Gerade in der Kosmetik ist es derzeit ein geflügeltes Wort: die Hautbarriere. Zwischen Produkten wie Lotionen, Cremes und Tonern, die die Hautbarriere wahlweise stärken, reparieren oder wieder aufbauen sollen, fällt es schwer, den Überblick zu behalten. Deshalb wollen wir zunächst klären, was die Hautbarriere überhaupt ist, wofür sie wichtig ist und wie eine gestörte Hautbarriere wieder aufgepäppelt werden kann.
Die Epidermis (Oberhaut) bildet die äußerste Schicht der Haut (siehe Abb. 1). Teil davon ist die Hornschicht, das sogenannte Stratum corneum, die die Hautbarriere darstellt. Die Hautbarriere funktioniert nach dem klassischen „Ziegel-und-Mörtel“-Prinzip: Korneozyten (abgestorbene Plattenepithelzellen) bilden die Ziegel, eine Lipidmatrix aus Ceramiden, Cholesterin und freien Fettsäuren den Mörtel. Dieses System hält Wasser in der Haut: die transepidermaler Wasserverlust (TEWL) und schützt gleichzeitig vor Keimen, Allergenen und Reizstoffen.

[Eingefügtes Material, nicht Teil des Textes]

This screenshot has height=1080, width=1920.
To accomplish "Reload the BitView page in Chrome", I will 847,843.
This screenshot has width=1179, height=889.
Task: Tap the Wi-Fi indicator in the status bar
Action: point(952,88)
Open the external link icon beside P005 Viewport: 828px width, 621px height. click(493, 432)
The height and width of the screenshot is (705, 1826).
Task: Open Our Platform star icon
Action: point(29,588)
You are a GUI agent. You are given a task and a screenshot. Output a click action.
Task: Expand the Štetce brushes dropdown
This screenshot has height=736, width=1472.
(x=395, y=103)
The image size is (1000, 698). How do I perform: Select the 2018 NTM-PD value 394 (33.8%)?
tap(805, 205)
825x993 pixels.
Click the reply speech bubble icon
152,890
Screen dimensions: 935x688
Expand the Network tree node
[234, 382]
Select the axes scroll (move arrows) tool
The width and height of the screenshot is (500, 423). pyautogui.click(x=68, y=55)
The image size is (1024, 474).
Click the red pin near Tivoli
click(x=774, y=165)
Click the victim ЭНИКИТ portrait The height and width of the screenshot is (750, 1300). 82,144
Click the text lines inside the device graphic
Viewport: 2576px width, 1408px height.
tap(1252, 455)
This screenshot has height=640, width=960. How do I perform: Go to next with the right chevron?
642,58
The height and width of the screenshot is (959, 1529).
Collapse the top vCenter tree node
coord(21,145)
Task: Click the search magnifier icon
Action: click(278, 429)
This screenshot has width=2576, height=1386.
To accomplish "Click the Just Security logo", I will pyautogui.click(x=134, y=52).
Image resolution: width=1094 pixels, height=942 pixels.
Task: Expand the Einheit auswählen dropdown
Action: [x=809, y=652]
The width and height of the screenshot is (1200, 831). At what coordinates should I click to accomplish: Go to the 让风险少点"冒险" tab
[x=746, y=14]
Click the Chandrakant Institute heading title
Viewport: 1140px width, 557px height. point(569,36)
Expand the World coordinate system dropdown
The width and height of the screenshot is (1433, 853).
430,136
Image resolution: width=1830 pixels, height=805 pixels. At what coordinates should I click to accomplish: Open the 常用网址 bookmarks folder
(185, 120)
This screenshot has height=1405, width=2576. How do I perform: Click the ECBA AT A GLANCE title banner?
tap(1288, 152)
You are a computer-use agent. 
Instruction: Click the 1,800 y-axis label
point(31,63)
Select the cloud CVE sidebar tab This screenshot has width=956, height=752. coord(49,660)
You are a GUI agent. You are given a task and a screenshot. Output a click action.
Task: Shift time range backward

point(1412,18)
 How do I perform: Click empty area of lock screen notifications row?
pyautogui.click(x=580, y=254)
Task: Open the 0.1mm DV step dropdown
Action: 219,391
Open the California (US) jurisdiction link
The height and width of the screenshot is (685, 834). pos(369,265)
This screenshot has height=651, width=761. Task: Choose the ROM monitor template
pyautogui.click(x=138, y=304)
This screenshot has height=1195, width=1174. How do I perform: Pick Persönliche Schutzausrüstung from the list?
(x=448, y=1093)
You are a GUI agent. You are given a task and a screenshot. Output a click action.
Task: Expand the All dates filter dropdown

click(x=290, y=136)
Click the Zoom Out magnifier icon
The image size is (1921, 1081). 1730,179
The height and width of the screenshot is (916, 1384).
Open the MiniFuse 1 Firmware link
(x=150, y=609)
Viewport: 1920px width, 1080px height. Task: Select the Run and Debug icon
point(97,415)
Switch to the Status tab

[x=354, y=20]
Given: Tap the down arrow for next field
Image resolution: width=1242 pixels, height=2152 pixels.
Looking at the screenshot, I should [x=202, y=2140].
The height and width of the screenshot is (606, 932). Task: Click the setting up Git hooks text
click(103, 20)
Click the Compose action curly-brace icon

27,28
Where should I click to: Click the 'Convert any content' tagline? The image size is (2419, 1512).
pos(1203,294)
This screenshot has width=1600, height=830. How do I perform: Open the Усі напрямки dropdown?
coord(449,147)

Abbildung 1: Aufbau der Haut. Übernommen aus 3
Für die bestmögliche und schnelle Wundheilung ist eine intakte Barriere absolut essenziell. Sie stabilisiert ein leicht feuchtes Milieu, begrenzt den Wasserverlust und erschwert das Eindringen von Mikroorganismen. Das schafft günstige Bedingungen für die Reepithelialisierung: Keratinozyten können sich geordnet vermehren und Defekte schneller schließen. Kurz gesagt: Wenn die Barriere funktioniert, heilt die Haut effizienter.
Ist die Barriere gestört, wird sie durchlässig. Typisch sind Trockenheit, Spannungsgefühl, Rötungen, Brennen oder Juckreiz sowie eine erhöhte Empfindlichkeit gegenüber eigentlich gut verträglichen Produkten. Häufige Ursachen sind zu aggressive Reinigung, übermäßiges Peeling oder irritierende Inhaltsstoffe wie Duftstoffe und Alkohol. Auch Umweltfaktoren wie UV-Strahlung, Kälte und trockene Luft spielen eine Rolle, ebenso dermatologische Erkrankungen wie atopische Dermatitis, Psoriasis oder Rosazea.
Die Therapie ist weniger spektakulär, als viele Routinen vermuten lassen. Entscheidend ist zunächst, Reize zu reduzieren: milde, pH-adaptierte Reinigung, Verzicht auf Peelings, Retinoide und starke Säuren sowie lauwarmes Wasser. Parallel dazu sollte die Haut gezielt mit Lipiden und Feuchtigkeit versorgt werden. Bewährt haben sich Formulierungen mit Ceramiden, ergänzenden Lipiden und Humektantien wie Glycerin oder Harnstoff, kombiniert mit beruhigenden Substanzen wie Panthenol. So lässt sich die Lipidmatrix stabilisieren und der TEWL senken. Ergänzend ist konsequenter UV-Schutz sinnvoll, da UV-Strahlung die Barriere zusätzlich schwächt und Heilungsprozesse verzögern kann.
Eine geschädigte Hautbarriere braucht vor allem eines: weniger Input. Statt komplexer Routinen sind Schutz, Feuchtigkeit und Zeit entscheidend, damit sich die natürliche Dichteschicht der Haut wieder aufbauen kann.
Aber: Persistierende oder ausgeprägte Symptome sollten allerdings Anlass für eine dermatologische Abklärung sein.